In Nadine Labaki’s new film Capernaum, the radio-transmitted voice of the incarcerated child protagonist tells his parents–and the Lebanese public, by extension–to stop having children, since they cannot provide them with a respectable life. Critics have pointed to the film’s Malthusian message of solving poverty by population control. What has been less noted in commentaries is that the film’s biopolitical imaginary captures the reality for black and brown migrant workers in Lebanon, where population control has a racialized effect.
Female domestic migrant workers contracted under the Kafala sponsorship are not allowed to marry or have children in Lebanon. Under this labor contract, the migrant worker exists legally as an extension of her employer-family. As Nayla Moukarbel has pointed out, female domestic workers are expected to care for others while denied their own relations of love and kin. The domestic migrant worker is included into the Lebanese family-nation as a legal exception, since she has no path to actual legal membership in the Lebanese nation-state, where patrilineal and sectarian lineage sets the condition for citizenship. In what follows, I show how the migrant’s imposed status as a double stranger–kinless and alien–through the Kafala system constitutes a specific kind of violence: A violence that is not simply exploitative, but racial. It is racial in that it does not merely break the migrant’s laboring body, but her lineage.
This specific form of racialized biopolitical violence echoes a history that reverberates across the Atlantic and the Mediterranean. The first displacement on the trans-Atlantic route was the separation of the enslaved from their mother. The second displacement was the cutting of the paternal bond. The slave’s status as orphaned–a status imposed by violent separation–enabled the exploitation of her as a subject lacking a life and family of her own, and therefore under the patronage of her master. As Hortense Spillers once noted, in her seminal article “Mama’s Baby, Papa’s Maybe,” the combined systems of slavery and incarceration rendered the black father an absent figure in a US cultural imaginary, where the black woman has often doubled as mother-father–despite the social reality of black family life being more complex.
The historical context of the Arab Mediterranean suggests a notable reversal of Spiller’s formula. In contrast to the Atlantic model of slavery, in the Ottoman Empire, children of female slaves did not inherit their mother’s status, but were born “free,” under the patronage of their master-father. In the harems of Ottoman Egypt and Greater Syria, Sudanese female slaves were often denied maternal linkage to their children, who became heirs of their masters.

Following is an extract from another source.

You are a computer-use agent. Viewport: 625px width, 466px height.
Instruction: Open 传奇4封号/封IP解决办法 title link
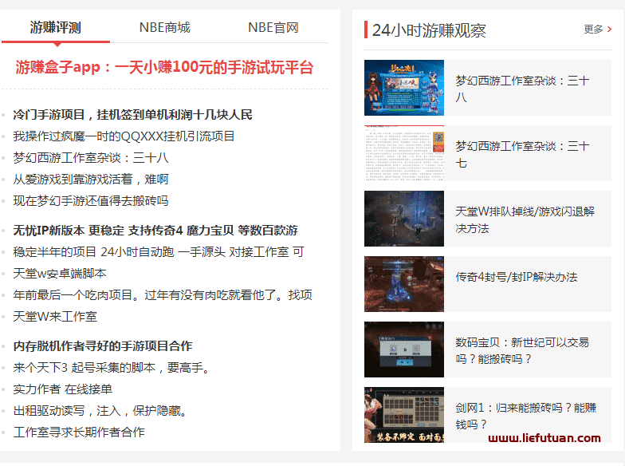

This history repeats itself in contemporary Lebanon, where the migrant child is legally papa’s baby and mama’s maybe. Because the no-pregnancy policy does not apply to male migrant workers, the migrant father becomes the legal guardian of the child. Consequently, their children exist only on condition of the father. As mentioned, children born of migrant fathers and mothers have no path to Lebanese citizenship. Meanwhile, they can only obtain foreign citizenship through paternal recognition. If the father denies parental linkage, the child is rendered not only “illegal” in Lebanon, but stateless in the world.

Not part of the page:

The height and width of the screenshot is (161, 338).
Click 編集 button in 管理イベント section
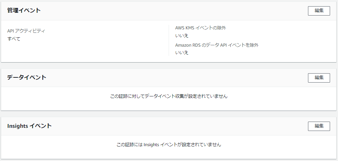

Such is the fate of the black child we encounter in Nadine Labaki’s new film Capernaum. Tigest, the child’s Ethiopian mother, knows that her status as a migrant worker in Lebanon renders her motherhood a legal impossibility. The father absent, her son is rendered illegal, too. He is born into a life of disguise. During the day, he is hidden in the restaurant bathroom where she works. On the street, he is covered in her sack. At home, he is kept behind heavy curtains. Living on the edge of the Lebanese underground economy, the mother must navigate the dual threats of the police, who will deport the child, and the smuggler, who wants to profit from him. In the racial economy of migration, the black boy is at once desired and despised, rendered valuable and valueless.
When many female domestic migrant workers still do become pregnant, whether voluntarily by their partners or, as is often the case, involuntarily by their male employers, they are expelled from their jobs, and subject to arrest and deportation. Of the two hundred thousand or more female migrant workers in Lebanon, twenty to thirty thousand have children in Lebanon, the majority of whom live undocumented. In a recent report on migrant motherhood in Lebanon, Bina Fernandez argues that “the Lebanese government’s restrictions on MDWs' rights to legally marry and have children has the unintended counter-effect of propelling these women and their children into irregular status and precarious single motherhood.” The effect of Lebanese migration policy is certainly one of precarious motherhood–but is it unintended? The structural denial of black and brown kinship is not accidental, nor is it limited to the Lebanese case, as migrant children currently separated from their parents across the US-Mexico border know all too well.
While black and brown migrants in Lebanon form bonds of reproductive and social kinship despite their legal status, their existence as a family remains structurally impossible and, arguably, culturally unimaginable in Lebanon. If imagined at all, the migrant family is spatially confined to an exceptional or marginal space within the Lebanese state. In the Lebanese reality depicted in Capernaum, for example, the migrant mother is faced with the choice of separation or incarceration. The compromise is their re-unification behind bars. The film’s bittersweet finale, in which migrant mother and child are let to live together within the necro-political zone of the prison, suggests the limits of imagination for migrant kinship in contemporary Lebanon.